That evening, Sir Eldred and I sat in the smoke-room after dinner and chatted away as usual. We had our coffee brought to us at nine o’clock, and at ten-thirty we retired to bed. Sir Eldred had appeared fidgety and nervous all the evening, and, as we were ascending the stairs, he asked me if I would mind sitting up with him.

“I feel I shan’t sleep to-night,” he said, “as I’ve got one of my restless moods on. If it won’t be tiring you too much, will you come and sit with me?”

I said I would with pleasure, but I did not join him at once, as I wanted the servants to think we had gone to our respective rooms and to bed as usual. I also wanted whatever there might be in the wind to mature.

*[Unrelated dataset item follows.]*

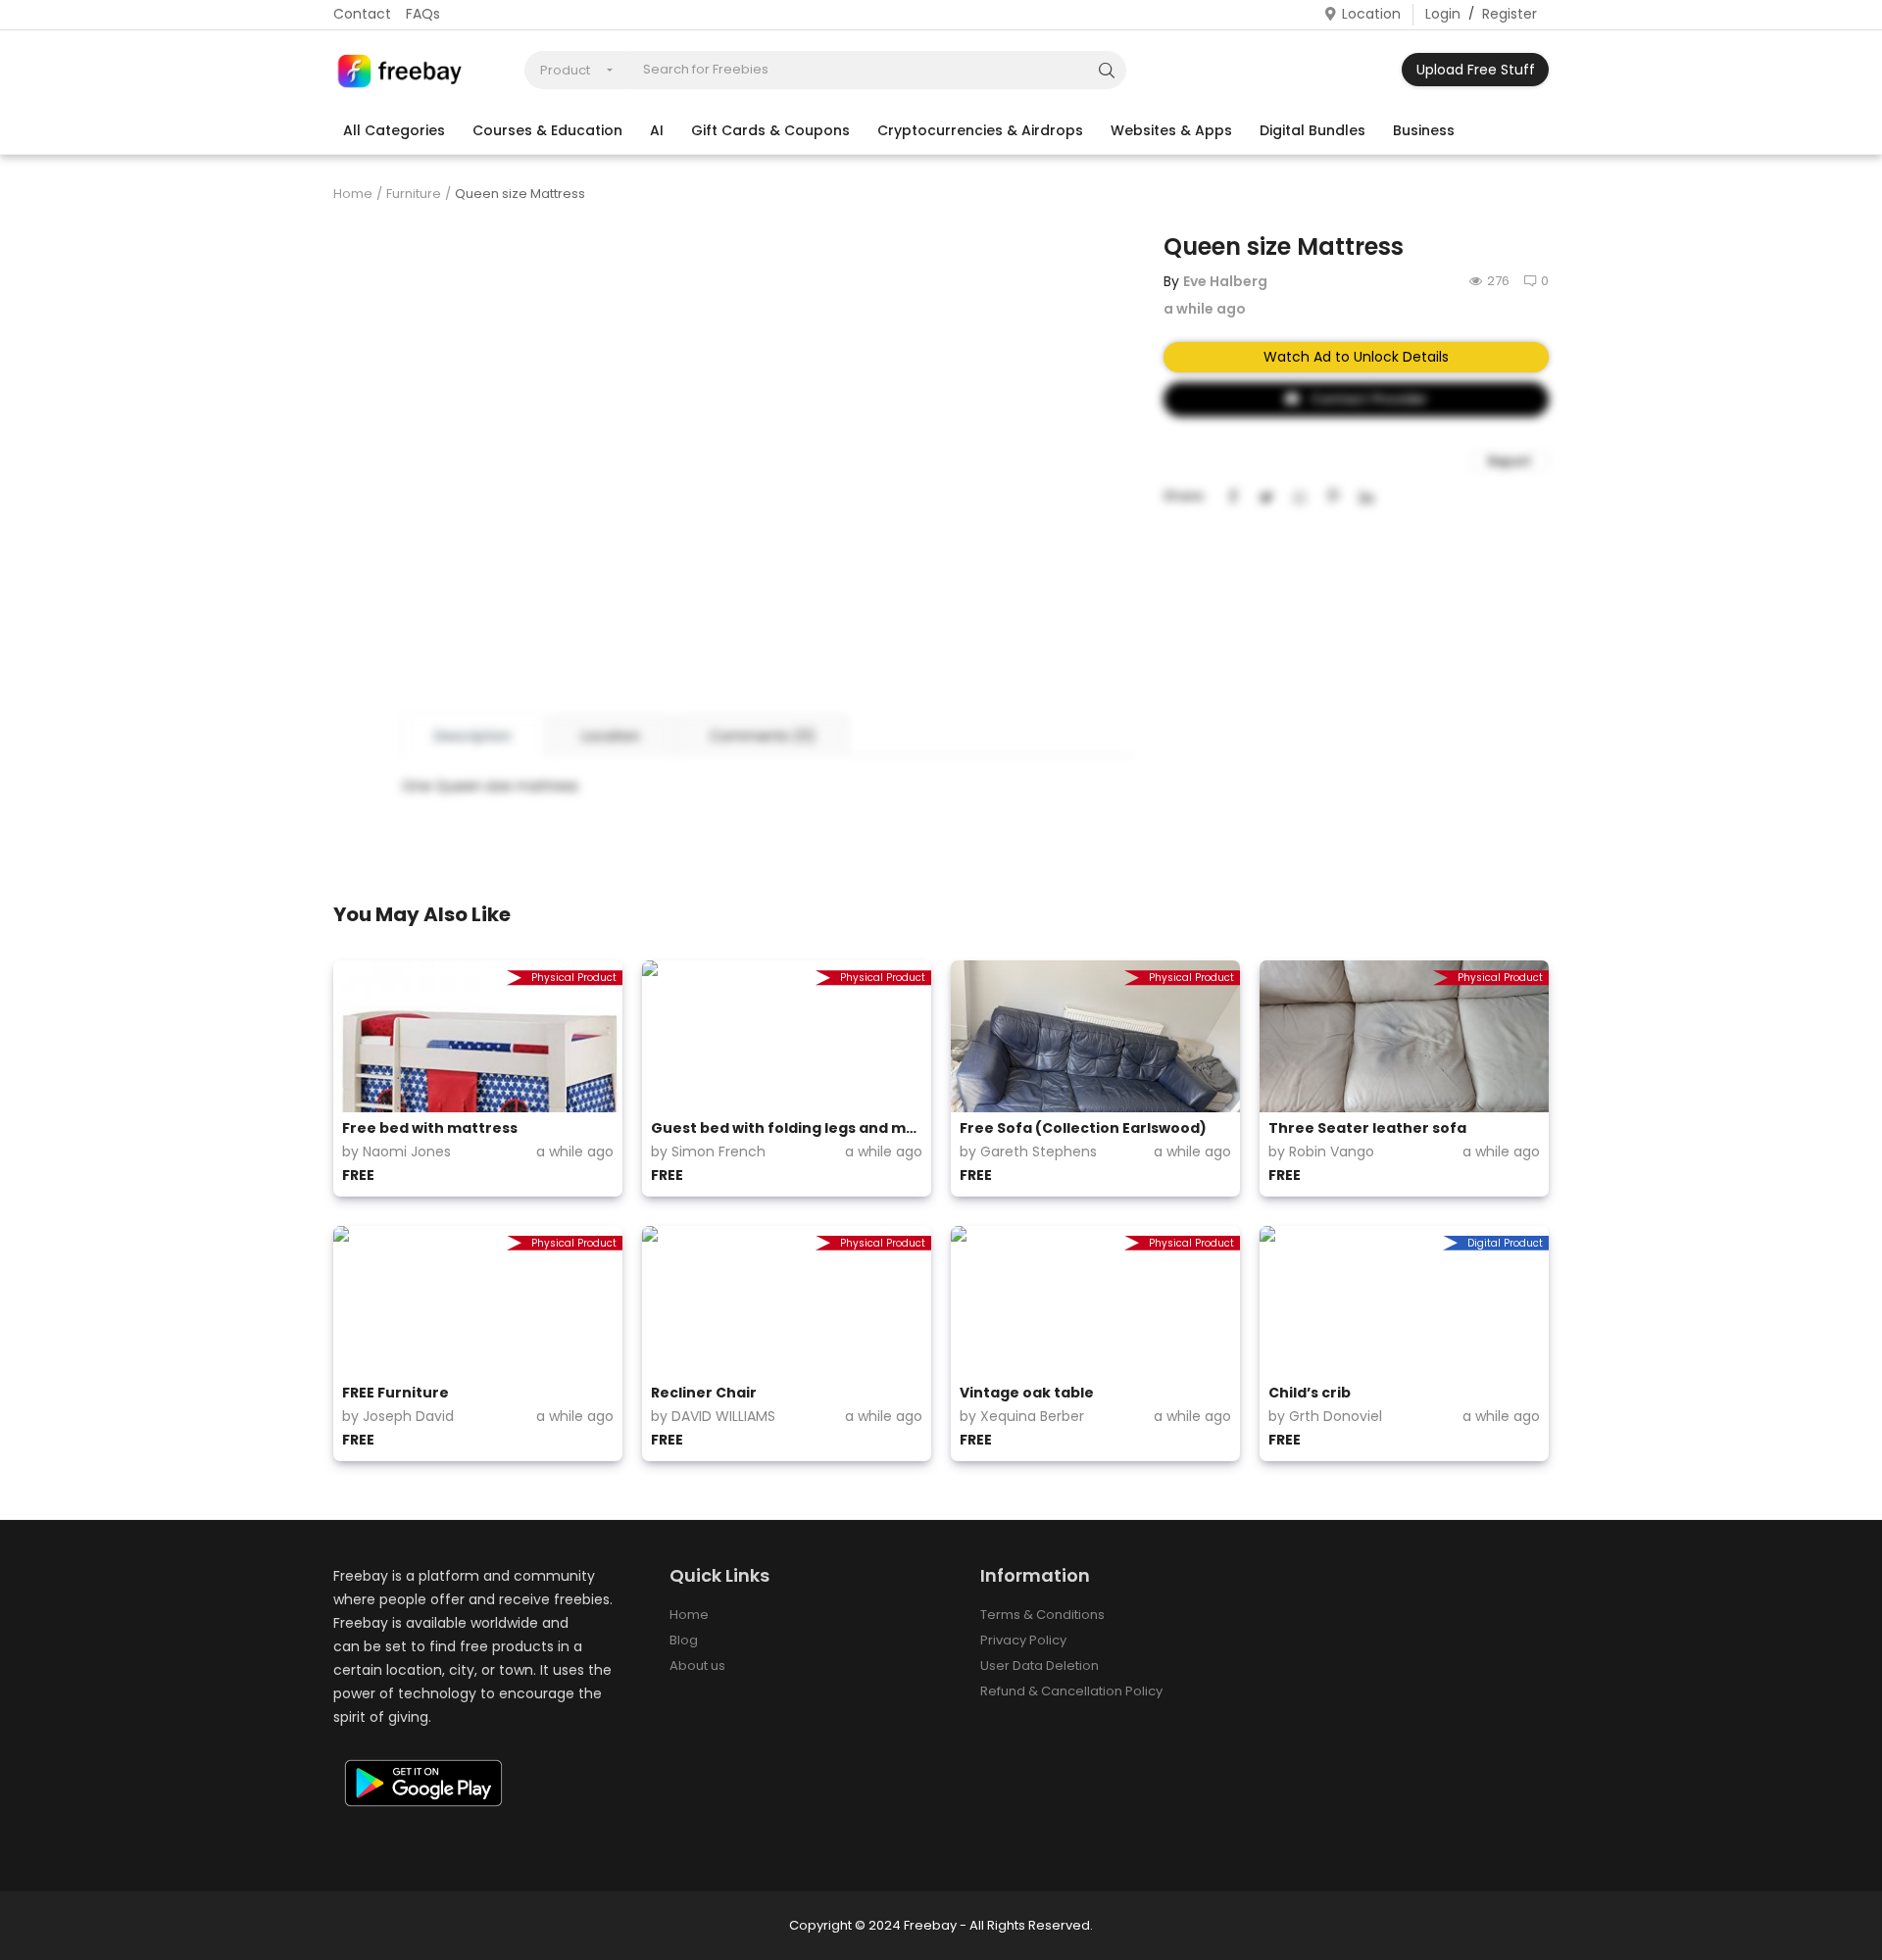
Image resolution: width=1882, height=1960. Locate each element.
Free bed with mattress (430, 1128)
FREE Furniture (395, 1392)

On entering my room, I opened the window with as little noise as possible, and was on the verge of lowering myself into the garden when I espied someone among the trees. I was going to draw back, when the figure signalled, and I at once knew it was Vane.

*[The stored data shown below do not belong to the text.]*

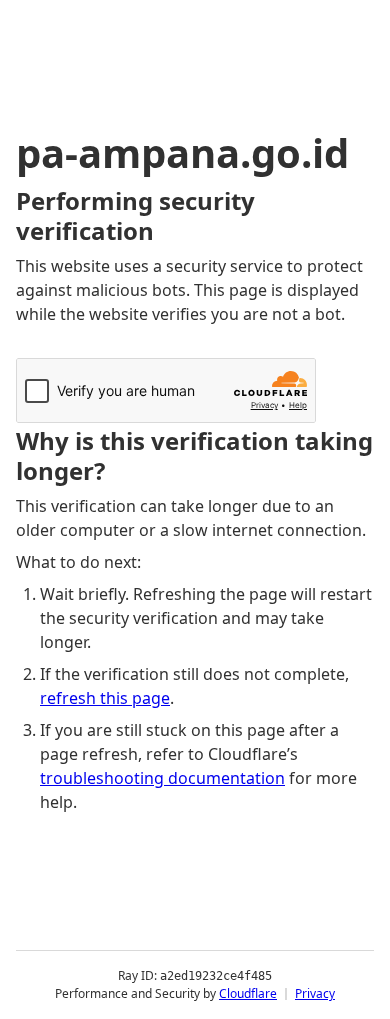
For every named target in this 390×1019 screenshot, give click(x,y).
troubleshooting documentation (162, 778)
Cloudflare (248, 993)
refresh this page (105, 698)
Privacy (315, 993)
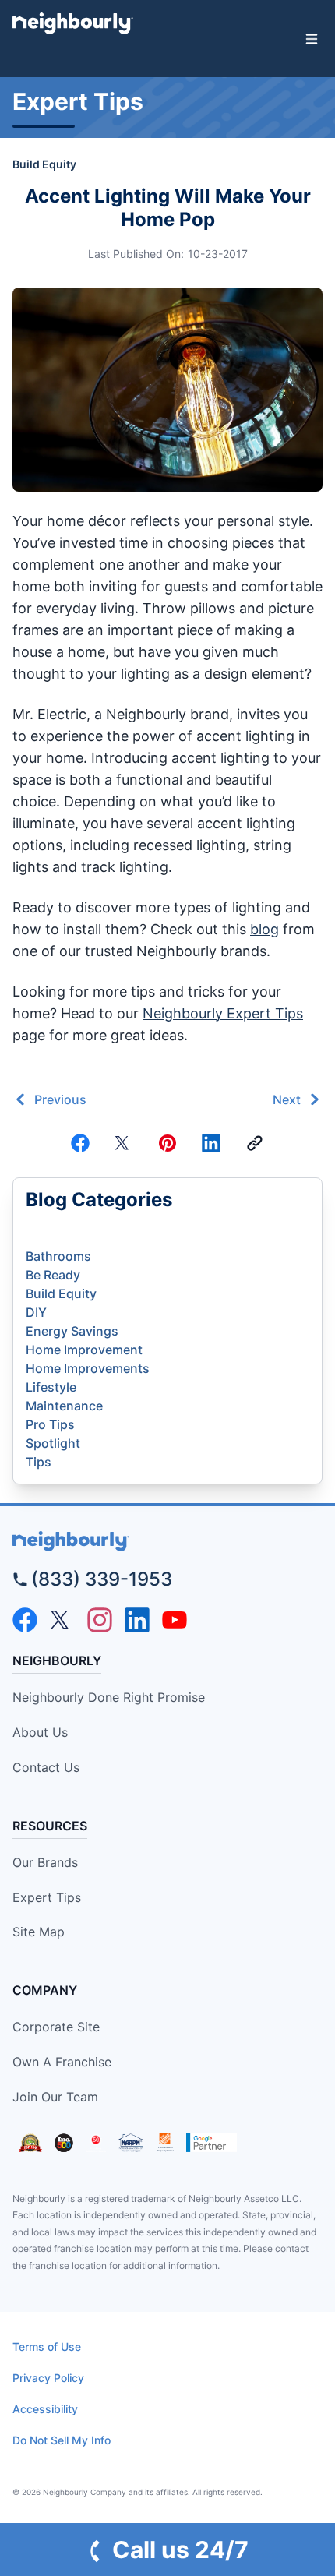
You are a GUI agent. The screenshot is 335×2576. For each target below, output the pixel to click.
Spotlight (53, 1443)
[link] (254, 1143)
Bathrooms (58, 1256)
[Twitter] (124, 1143)
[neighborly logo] (167, 1541)
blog (264, 929)
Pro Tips (50, 1424)
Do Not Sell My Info (61, 2440)
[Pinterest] (167, 1143)
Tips (38, 1462)
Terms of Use (46, 2346)
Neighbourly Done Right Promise (108, 1697)
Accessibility (45, 2408)
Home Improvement (84, 1349)
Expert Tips (46, 1897)
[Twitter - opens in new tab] (62, 1619)
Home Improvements (88, 1368)
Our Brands (45, 1862)
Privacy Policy (48, 2377)
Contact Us (45, 1767)
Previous (60, 1099)
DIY (36, 1312)
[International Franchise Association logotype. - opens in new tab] (30, 2142)
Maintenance (64, 1405)
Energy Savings (72, 1331)
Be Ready (53, 1275)
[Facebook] (80, 1143)
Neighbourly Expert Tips (223, 1013)
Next (287, 1099)
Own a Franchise (61, 2062)
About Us (40, 1732)
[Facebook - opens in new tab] (24, 1619)
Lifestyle (51, 1387)
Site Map (38, 1931)
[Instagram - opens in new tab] (99, 1619)
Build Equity (44, 164)
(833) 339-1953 (101, 1579)
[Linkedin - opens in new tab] (137, 1619)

Another minute and I had found him. “He’s here,” he whispered, “be on the qui vive, and if you want help call. See, I’m armed.” And he pointed significantly to his breast pocket. He was going to say something else when we heard steps—soft, surreptitious steps that hardly sounded human—coming in our direction. I immediately withdrew to the house and hastened to Sir Eldred. At my suggestion we both sat by the window, which I noticed was shut—Sir Eldred, I knew, was very susceptible to the cold—and I arranged the curtains so that we could not be seen from the outside. Sir Eldred occupied a sofa and I an easy chair. For some time we talked in low voices, and then Sir Eldred grew more and more drowsy till he finally fell asleep.

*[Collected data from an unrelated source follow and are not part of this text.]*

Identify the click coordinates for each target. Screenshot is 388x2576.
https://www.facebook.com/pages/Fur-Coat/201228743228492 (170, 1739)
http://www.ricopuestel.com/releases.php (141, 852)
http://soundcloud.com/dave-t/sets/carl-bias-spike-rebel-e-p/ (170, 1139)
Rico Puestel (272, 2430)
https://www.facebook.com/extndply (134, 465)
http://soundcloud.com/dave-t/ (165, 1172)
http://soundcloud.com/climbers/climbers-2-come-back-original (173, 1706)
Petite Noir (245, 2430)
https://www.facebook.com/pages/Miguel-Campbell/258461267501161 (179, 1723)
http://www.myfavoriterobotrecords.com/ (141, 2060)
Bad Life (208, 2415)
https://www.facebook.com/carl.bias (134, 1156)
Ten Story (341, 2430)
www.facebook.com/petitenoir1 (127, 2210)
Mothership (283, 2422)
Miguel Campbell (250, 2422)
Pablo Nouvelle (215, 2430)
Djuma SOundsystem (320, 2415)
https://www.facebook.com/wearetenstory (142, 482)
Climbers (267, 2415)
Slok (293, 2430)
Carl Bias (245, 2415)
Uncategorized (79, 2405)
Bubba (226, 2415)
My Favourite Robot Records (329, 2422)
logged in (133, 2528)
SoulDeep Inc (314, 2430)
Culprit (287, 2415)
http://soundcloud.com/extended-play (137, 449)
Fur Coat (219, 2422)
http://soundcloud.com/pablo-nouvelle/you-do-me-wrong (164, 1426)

It was one of the most exquisite nights I had ever seen—the moon, so full and silvery, and everywhere so calm, so gentle, and so still. Not a breath of air, not a leaf stirring, not a sound to be heard; nothing save the occasional burr of a great black bat as it hurled itself past the window and went wheeling and skimming in and out the tall, slender pines. I sat still, my eyes wandering alternately from the window to Sir Eldred. Whence would come the danger my instinct told me threatened him? How calmly he slept! How marked and handsome were his boyish features!

Suddenly from afar off a distant church clock began to strike two, each chime falling with an extraordinary distinctness on the preternatural hush.

Hardly had the last reverberating echoes ceased before there was a loud click from somewhere near the fireplace, and the next moment came a faint smell of burning. Then I confess—remembering all Craddock had told me—I was afraid. Everything in the room—the big, open fireplace, the dark, gleaming wardrobe, the quaintly carved chairs, the rich but fantastically patterned curtains, the sofa, and even Sir Eldred himself—I hardly dared look at him—seemed impregnated with a strange and startling uncanniness. The green light! Was this the prelude to it? Was the terrible Bornean phantasm getting ready to manifest itself?

I struggled hard, and, at last, overcoming the feeling of utter helplessness that had begun to steal over me, rushed to the windows. Frantically throwing them open, I was preparing to do the same to the door, when a low, ominous wail, sounding at first from very far away, and then all of a sudden from quite close at hand, brought me to a standstill, and the whole room suddenly became illuminated with a glow, of a shade and intensity of green I have never seen before. Again there came an awful struggle. I felt eyes glaring at me, eyes that belonged to something of infinite hideousness and hate, to something that was concentrating its very hardest to make—to force—me to look; and it was only by an effort that smothered my chest and forehead in beads of cold sweat I desisted. Groping my way across the room, with my eyes tightly closed, I eventually reached the sofa. Thank God! Sir Eldred was still asleep. Tired with a day’s hard exercise, he had fallen into the soundest of slumbers. Putting one hand over his eyes, and seizing him by the shoulder with the other, I speedily roused him. “Quick, quick!” I shouted. “For the love of God get up quick! Keep your mouth tightly shut and follow me.” Pushing and dragging him along, I made for the direction of the door. The poison fumes now began to take effect; my temples throbbed, my brain was on fire, a tight, agonising feeling of suffocation gripped my chest and throat, and, as I staggered with Sir Eldred across the threshold on to the landing beyond, a sea of blackness suddenly enveloped me, and I knew no more.